It’s that time of year. We wander into Target for boring things like toilet paper (aaaagain). We round the corner and there’s the intake of air, the squeal of excitement, and the begging begins. “Please, Mommy, can we go see the Christmas decorations?” We go. They inspect each ornament, stare at the lights. I hear my frequently used adjectives coming from their mouths, “beautiful, amazing, gorgeous,” spoken in tiny voices full of delighted excitement.
They talk about presents. They love the lights. They look at pictures of cookies to make. They remember the wooden stable and manger scene and ask if we will put it up again.
They are gasping and fawning over Christmas bows and lights. I am wondering how we can anticipate joyous celebrations when 129 people were just massacred in less time than it takes to make Christmas dinner. I watch their innocent eyes light up at Christmas decorations and my eyes close as I hear news reports. I don’t plan on sharing anything about the weekend in Paris with them. Not yet. They are too young and yet they take in too much. I can’t bring myself to voluntarily make them afraid of their world just yet.
It seems that every year something sad happens before holiday seasons. World events mar our hope for peace. There are tinges of sadness that outline our bubbles of happiness. We shove our disappointments, fears, and frustrations away and smile, buying gifts, staying as busy as we can and wishing that somehow, a snowy Hallmark Christmas will be standing on our porch, wrapped in a bow, when we open our door on Christmas Eve.
The conundrum in my brain of how to celebrate Christmas while blood is splattered across Parisian sidewalks is not a new problem for this year only.
This dichotomy spans the entire swath of human history. Splattered blood is the reason there is Christmas in the first place. When we follow the manger to the cross, we recognize that Christ’s spilled blood is the trail leading us to peace. I am not comparing those who died in Paris to Christ. Men kill and men die. Only Christ’s death gives life. Only Christ’s blood redeems.
We like to spend Christmas thinking of babies and swaddling wraps. We really want to think that Mary took white lights with her to Bethlehem, to string on the manger, something she had pinned on her “manger crib” board. But after the white swaddle blankets came a bloody sacrifice. We live in a world caught in this mess of bloodiness and neediness. There is blood because of humans who hate and kill, defend and sacrifice. And then there is blood of a Son, born in that manger, shed to rescue the world from their own hate and self-destruction.
The words to O Holy Night run through my mind… “long lay the world, in sin and error pining, ‘til He appeared and the world felt His worth. A thrill of hope, the weary world rejoices….” The cross has solved our sin and error when we believe, even though we wait wearily for fulfillment of salvation in the return of Christ. Instead of Hallmark Christmases, what we really long for is the new Heaven and new Earth. We desire something that we cannot find in this world. We long for a Healer. We want to be rescued from the sickening horror that humans create amongst themselves. We want to be rescued from sin.

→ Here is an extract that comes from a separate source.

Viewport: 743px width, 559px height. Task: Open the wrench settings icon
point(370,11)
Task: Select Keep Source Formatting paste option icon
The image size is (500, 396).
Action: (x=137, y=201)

We need Christ. Only Christ brings peace. Only Christ heals. Not because He is a fuzzy warm object to believe in. Not because He is a superior teacher to Mohammed. But because only God loved His creation enough to sacrifice His Son, Himself, for His creation. His crazed, sinful, destructive creation. He never told them to save themselves, because they could not. He simply asked them to believe that He loves them enough to die for them, taking on their sin. And in believing, He removes that sin, looking at His bloody, sacrificed Son instead of their sin.
Only the result of Christ’s birth – His death and resurrection – can solve the problem of sin in our world. So, while we are all trying to make sense of Paris, of the season ahead, of life in general, remember that the events we hear on the news are a glaring example of WHY we so desperately need Christmas. We need that baby in the manger to rescue us from ourselves. We need Christ’s blood to heal. Without the blood of Christ, human blood will not stop spilling. Christ’s blood covering us is the only way that true Christmas, the kind we want deep in our hearts, will ever happen.